Instructions for the task:
Rewrite the records below, switching "Screen dimensions" to "Display size" everywhere it occurs and changing nothing else. Leave the pictures out of your answer.

Word and item position data
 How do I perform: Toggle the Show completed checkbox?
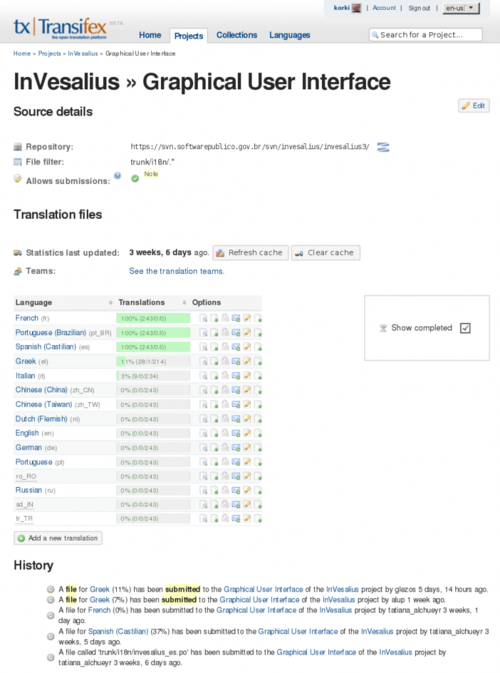[465, 328]
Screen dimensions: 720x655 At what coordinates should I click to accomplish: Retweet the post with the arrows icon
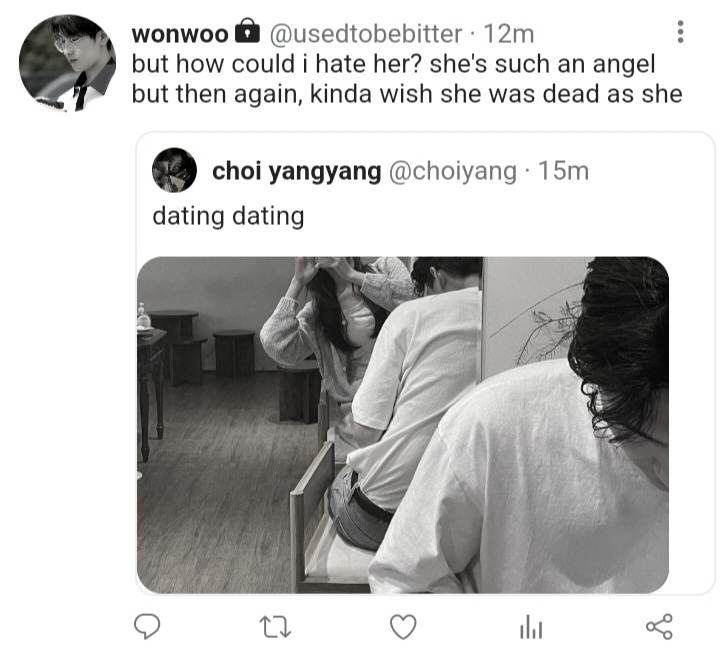tap(275, 627)
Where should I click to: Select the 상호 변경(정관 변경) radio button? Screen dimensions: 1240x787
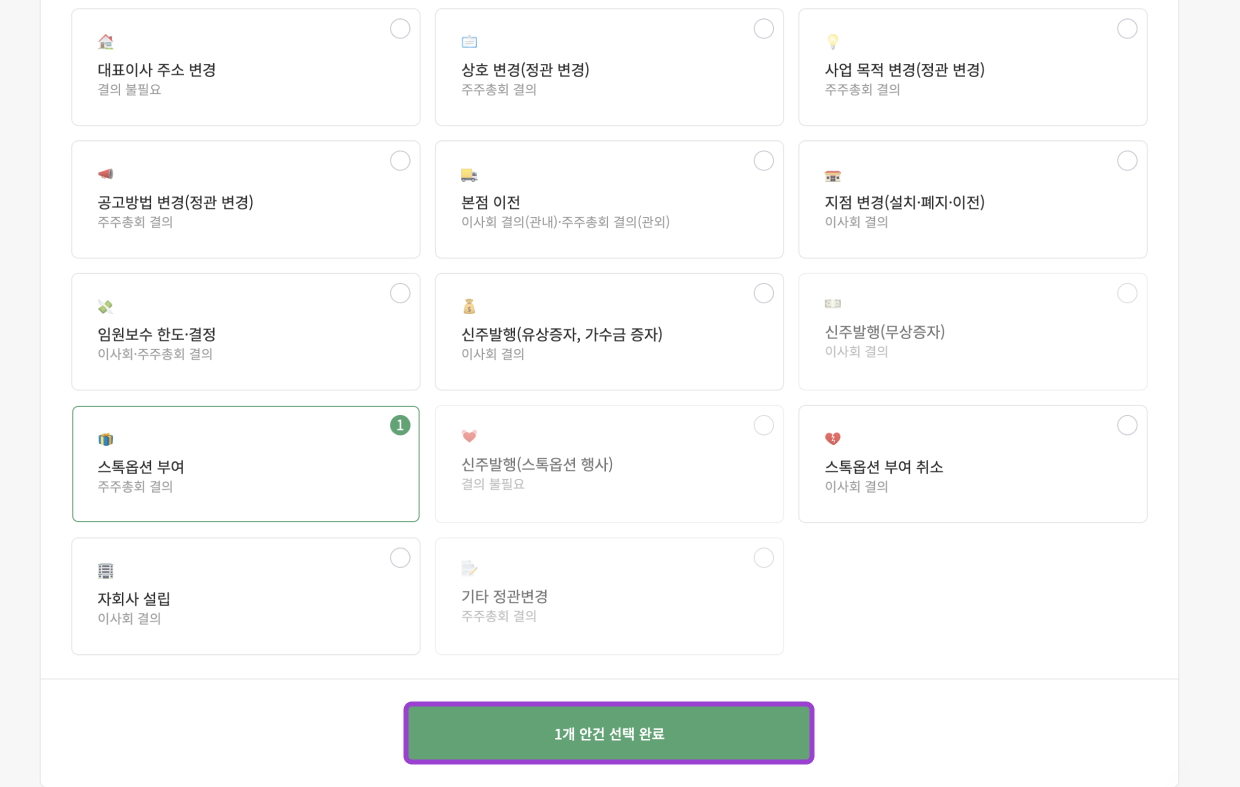(x=764, y=29)
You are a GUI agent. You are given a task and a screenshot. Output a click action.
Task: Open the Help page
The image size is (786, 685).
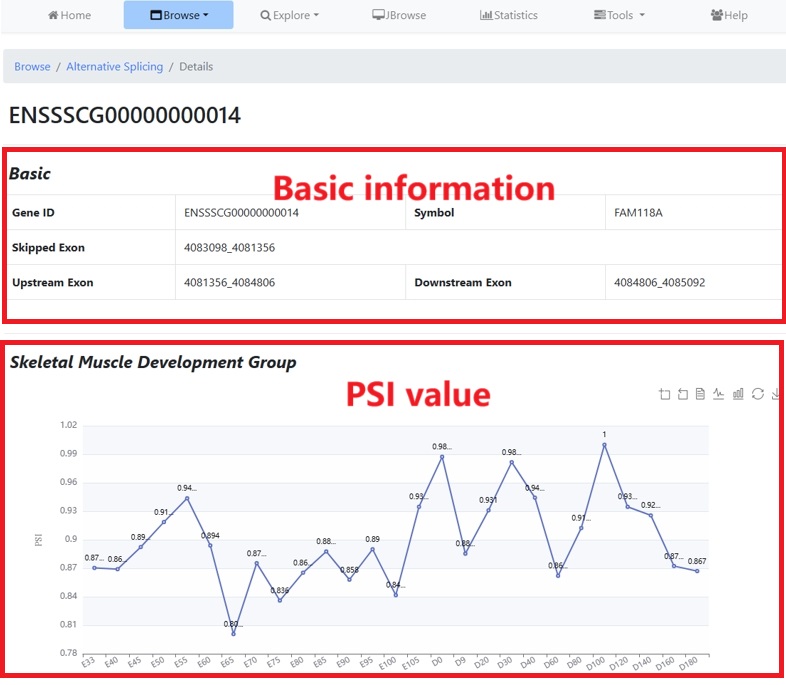728,15
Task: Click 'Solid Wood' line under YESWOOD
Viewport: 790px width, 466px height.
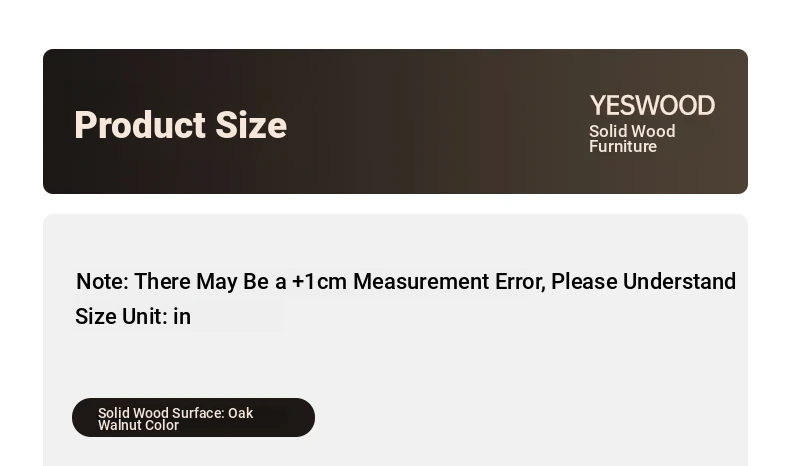Action: click(x=632, y=131)
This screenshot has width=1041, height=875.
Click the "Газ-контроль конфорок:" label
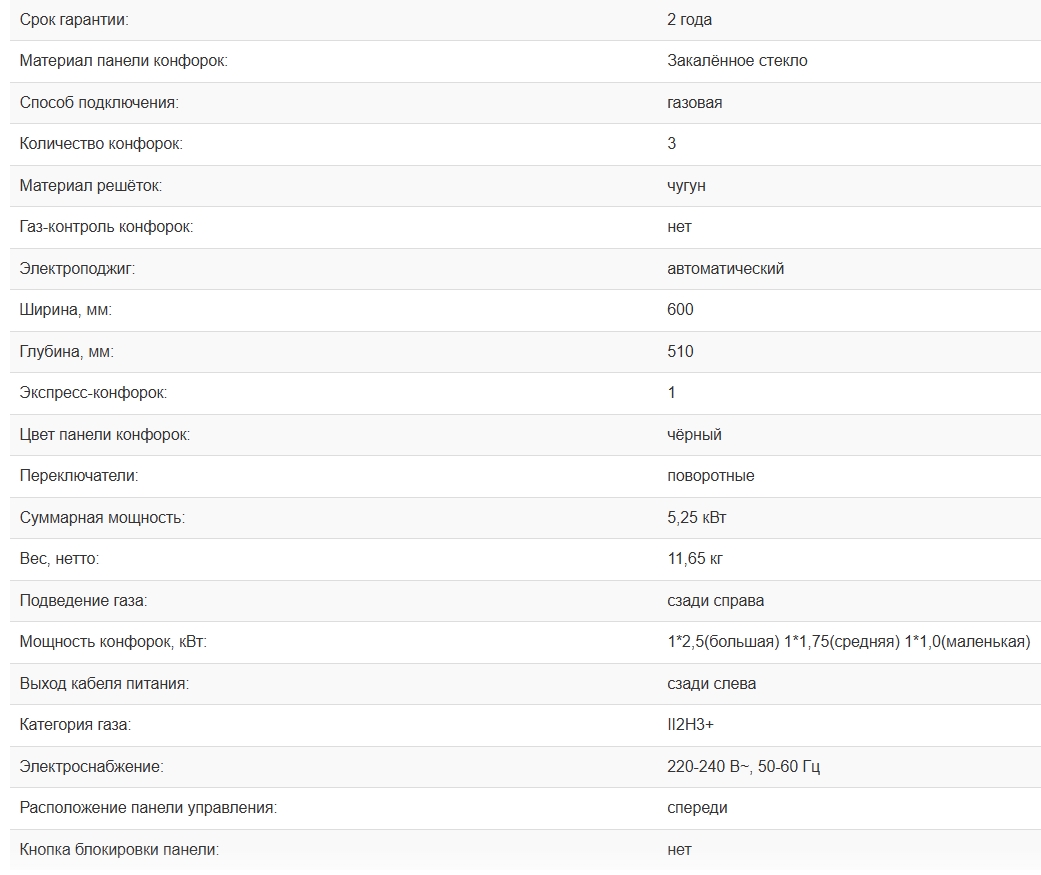point(106,227)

Finished answer:
 How do I perform: Toggle the Show completed checkbox?
[465, 328]
Display size: 720x655 At what coordinates should I click to accomplish: Retweet the post with the arrows icon
tap(275, 627)
Where should I click to: Select the 상호 변경(정관 변경) radio button? Display size: 1240x787
(x=764, y=29)
You are a GUI agent. You are given a task and a screenshot. Output a click action.
Task: Open the Help page
The image size is (786, 685).
728,15
Task: Click 'Solid Wood' line under YESWOOD
Viewport: 790px width, 466px height.
Action: click(x=632, y=131)
This screenshot has width=1041, height=875.
Click the "Газ-контроль конфорок:" label
point(106,227)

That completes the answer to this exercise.